Web traffic log issues WAN / LAN . VirtualBox
-
@pfuzer said in Web traffic log issues WAN / LAN . VirtualBox:
I need to see in the traffic logs exactly the IP of the device
Where do you want to see this? This is logged on pfsense
-
@netblues I need to see it in pfsense, currently the issue is that if a user using a smartphone goes to a website, it shows WAN IP of the router as the source IP.
If someone with a laptop goes to another website it also shows the same WAN IP of the router as the source IP.
I need to see for the web traffic in pfsense the real source IP of the device that generates the traffic.
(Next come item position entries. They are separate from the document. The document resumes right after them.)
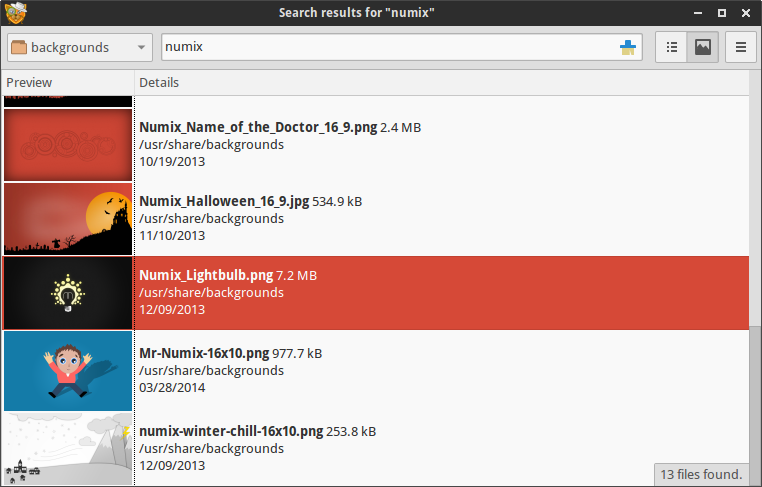Select the Numix_Name_of_the_Doctor thumbnail
762x487 pixels.
click(68, 145)
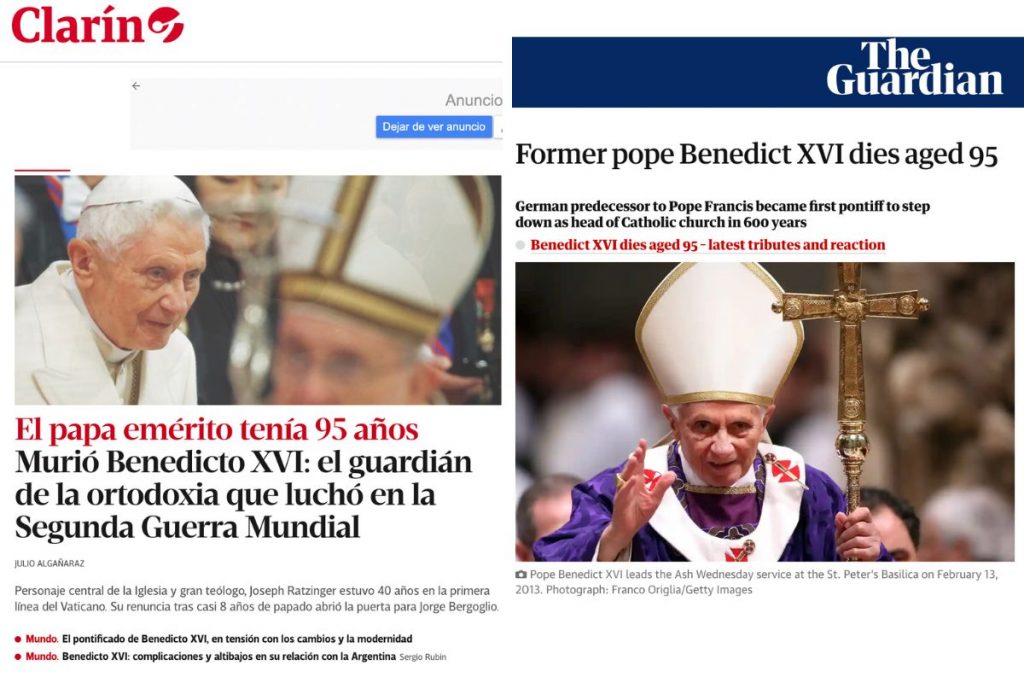The height and width of the screenshot is (683, 1024).
Task: Click the camera icon in the photo caption
Action: tap(520, 575)
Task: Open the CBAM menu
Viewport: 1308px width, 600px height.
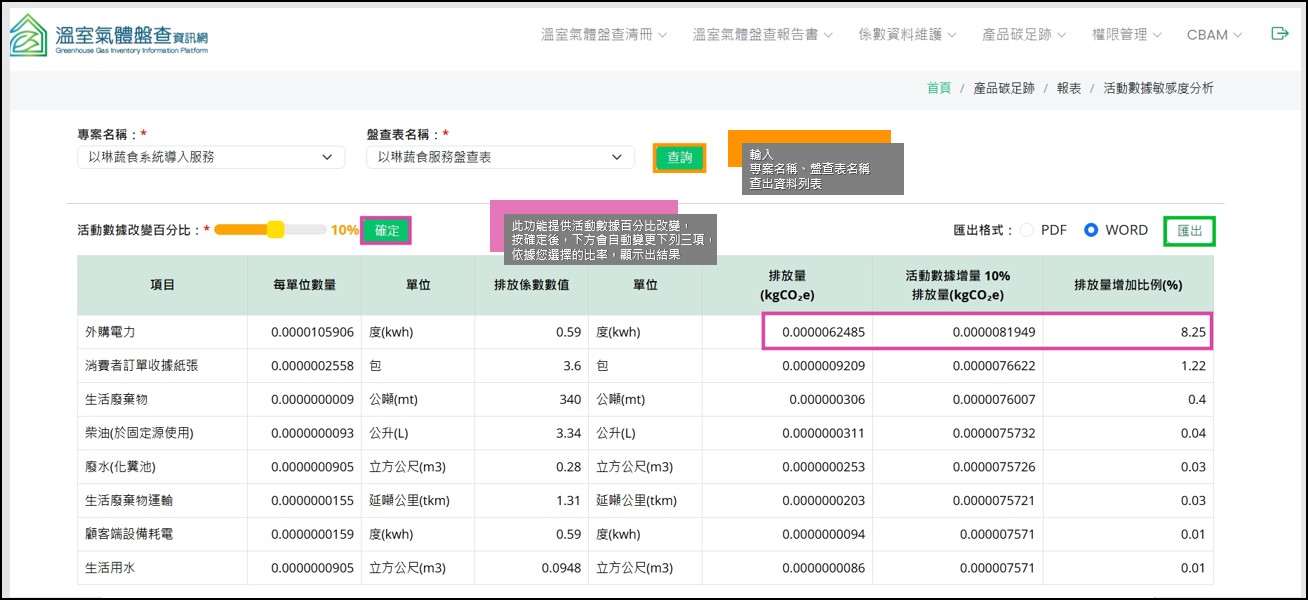Action: [x=1214, y=35]
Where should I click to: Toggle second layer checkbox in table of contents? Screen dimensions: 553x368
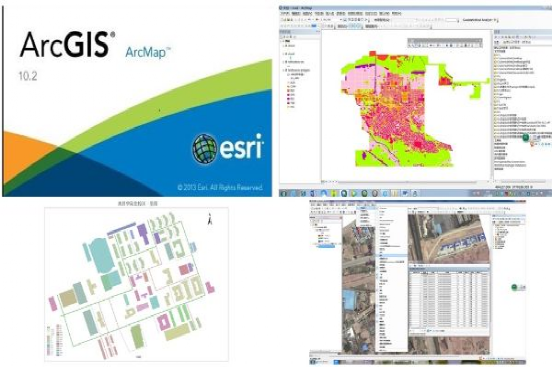(286, 54)
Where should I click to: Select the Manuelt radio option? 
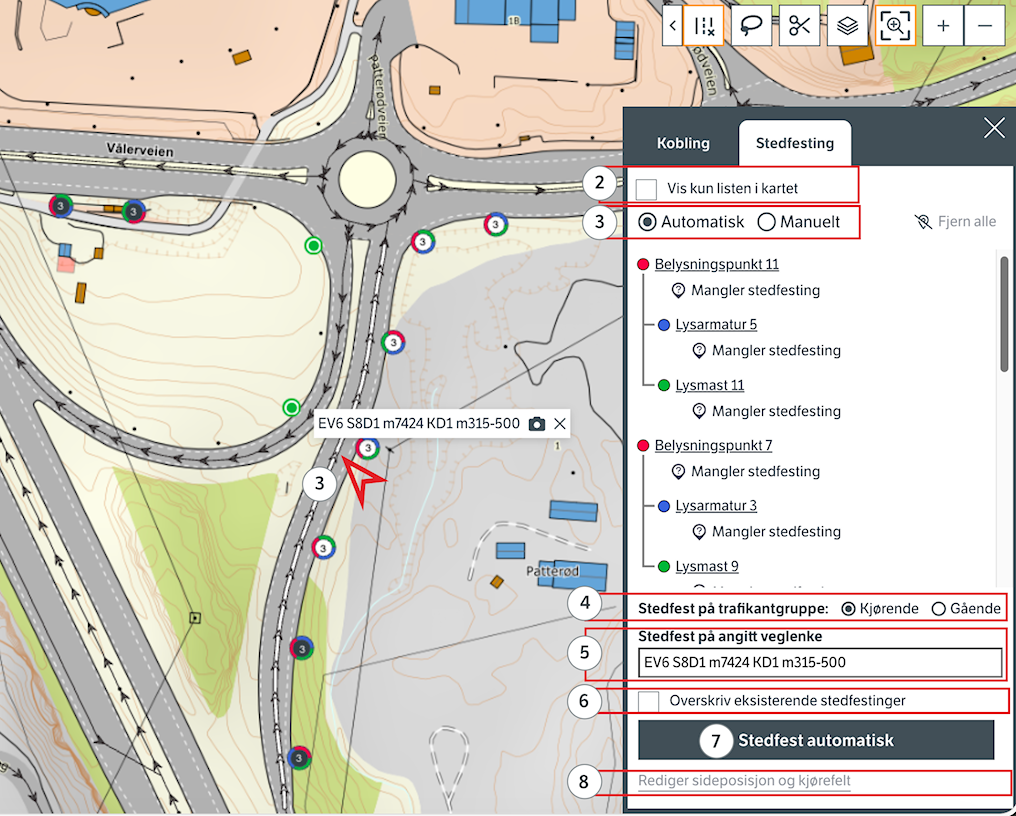767,222
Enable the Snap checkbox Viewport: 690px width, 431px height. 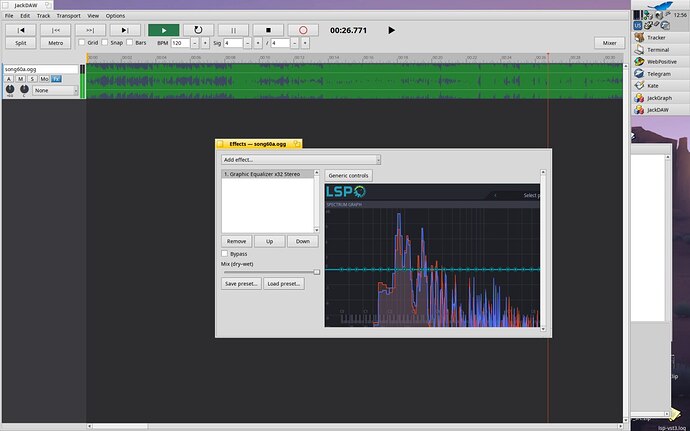coord(105,43)
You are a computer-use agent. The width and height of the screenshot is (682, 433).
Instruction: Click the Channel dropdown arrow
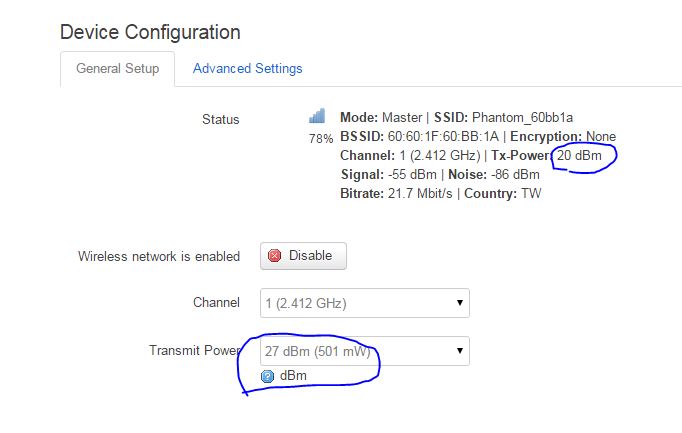(459, 303)
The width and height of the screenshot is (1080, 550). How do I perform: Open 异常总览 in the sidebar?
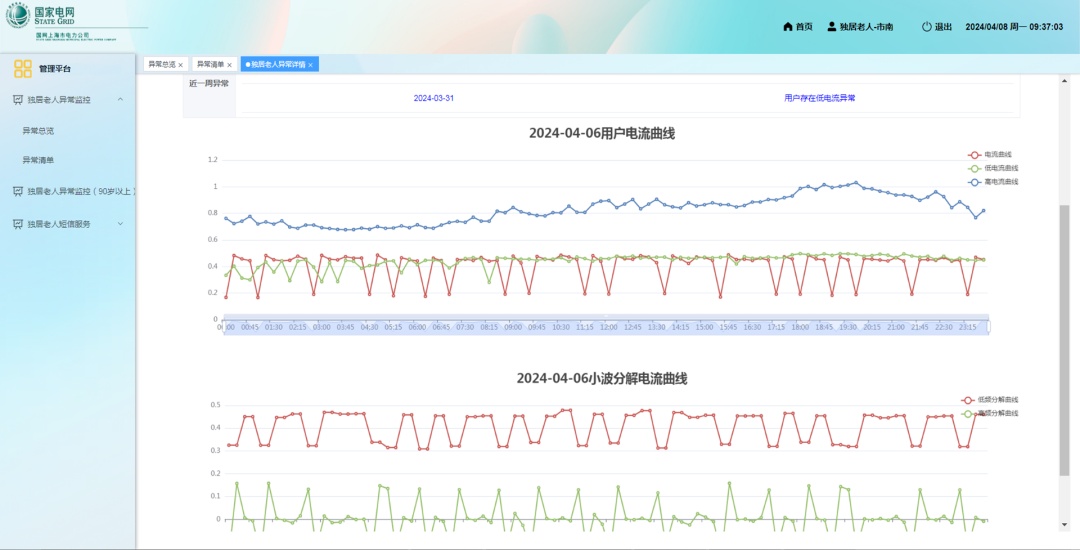38,131
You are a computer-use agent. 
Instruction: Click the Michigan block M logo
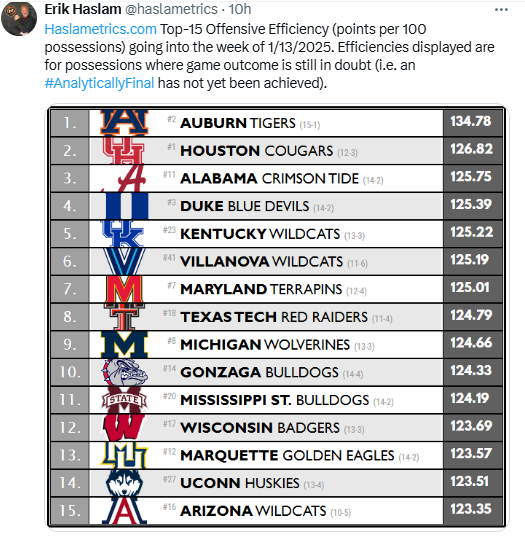point(124,344)

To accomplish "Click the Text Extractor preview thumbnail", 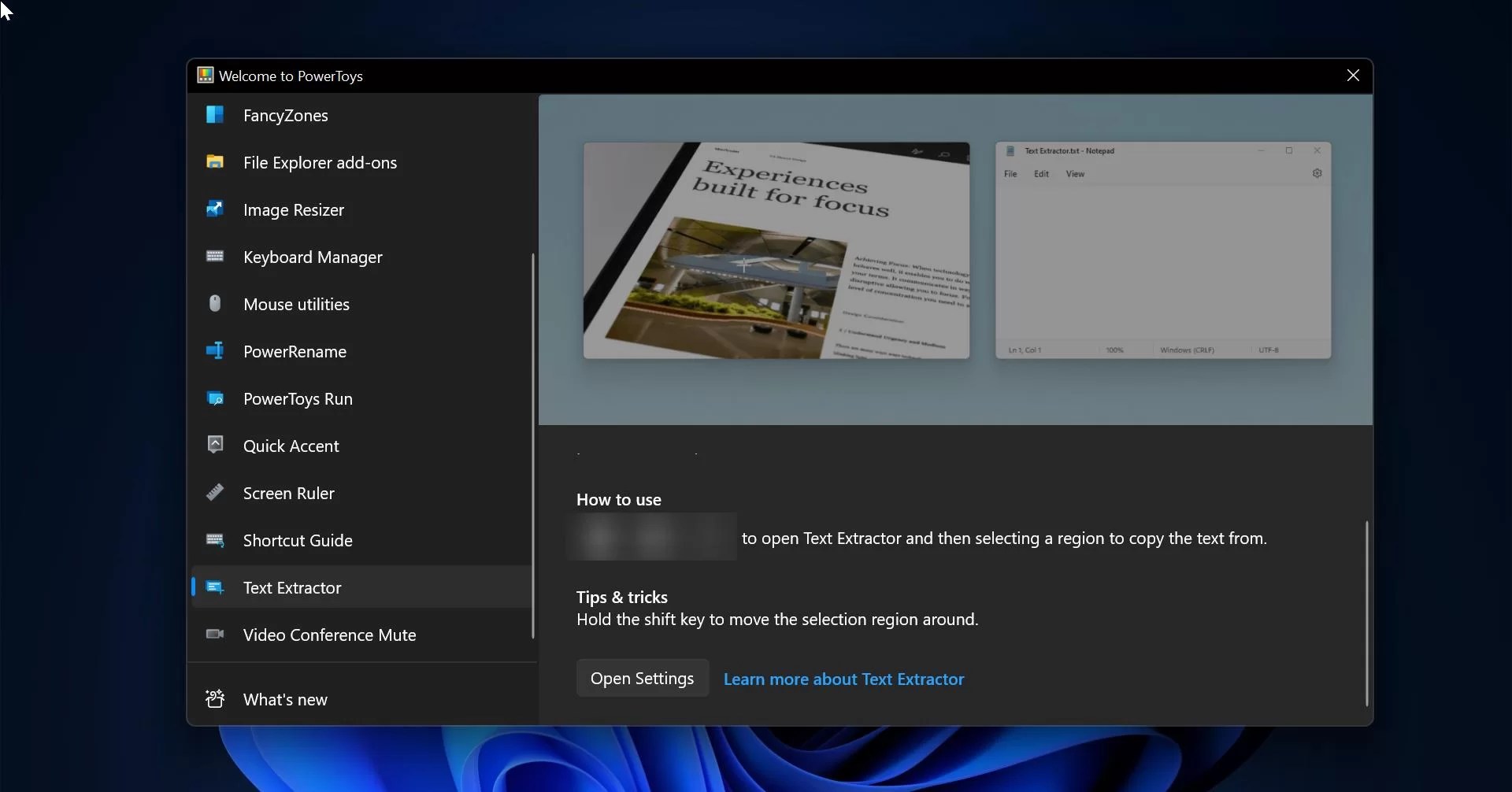I will pos(776,250).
There is some type of configuration issue, the router is configured in router mode, it doesn't have transparent firewall mode. -
@pfuzer Yes, the second router does nat, which essentially hides all the devices.
Do you really need that second router there ? -
@netblues there is only one physical router, and I'd like to keep it if possible as the firewall provides an extra protection layer.
-
@pfuzer You don't really need two routers. You will make your network life miserably complicated.
In a nutshell, if the router can disable nat mode, then pf will know which device does what.
Until then, nat hides all.
If you do disable nat on router, it must be substituted by proper routing in order to work. -
@netblues thanks for your response. this post in this snb site explains why I'd prefer to keep the asus router protection features enabled (if NAT is disabled in the router, the security features get disabled as well) https://www.snbforums.com/threads/about-disabling-nat-can-still-it-work-as-a-router.27821/
The main difference is that the user in that post has a watchguard firewall, in my case is the pfsense. However, I did not understand how did he solve the issue with the following, how was that done?ColinTaylor said: I'd hazard a guess that this is because your gateway device doesn't know how to route the incoming (WAN) traffic back to the LAN clients behind the ASUS. It just assumes they are on its switch port whereas they need to be routed through the ASUS. That was it, Colin ! As simple as it appears now, there was no routing back for the traffic sources behind the Asus. It was enough to add a static route on the Watchguard to make it work, with everything on (firewall, vpn, transmission, etc). -
I just found the following info, do you think the following 6 instructions will do what I want to do, or is there a better way to do the proper routing in order to get it to work (without losing the security features in the asus router)? Currently the speed is fine, not having any speed issues.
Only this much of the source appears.